今度は余裕の笑みで丁寧にお辞儀をする俺と、ようやく表所を崩し、狼狽えているヴァナルガンドの姿があった。
ちなみに、ヘルはというと、
『奴の使い魔が存在する限り、何度でも再生する。言わば生命の共存。使い魔のどれかが生きていれば、奴が死ぬことはない』
『なら、不死身の俺がヴァナルガンドを殺す。俺の本体ともいえるヘルが同じ場所にいたら危険だ。ヘルヘイムに戻れ。

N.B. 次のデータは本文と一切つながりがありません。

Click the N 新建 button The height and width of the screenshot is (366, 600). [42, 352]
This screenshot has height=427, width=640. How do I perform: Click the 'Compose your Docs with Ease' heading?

使い魔程度の雑魚なら、お前が殺られることはないだろ?』
『それが最善かもしれないな。奴の弱点は炎。その剣には炎の加護がついている。多用は厳禁だが、使うことに躊躇するな。炎を使う時は、剣先を向けて、イグニスと唱えろ。何度も痛い思いをするだろうが、本当にすまない』
『いいさ。今のうちに痛みに慣れておくさ。これから戦いの場面に出くわすことがあるだろうしな。じゃあ早く行け、ヘル』
なんてやり取りがあった。
「超主人公してるぜ俺ぇぇぇぇぇぇぇ!」
込み上げる愉快な気持ちを発散させた。
「い、いいでしょう……あなたの肉片を一つ残らず消滅させてあげます。いい機会です。不死身の限界を試すとしますか。それから、あの女を殺すとします」
ヴァナルガンドの身体が巨大化し、黒い体毛が生え、顔も体も狼と化した。
「グルルルルルルルル……ガルルルルルル……」
歯を向けて唸っている巨大な狼は、今にも突進してきそうだ。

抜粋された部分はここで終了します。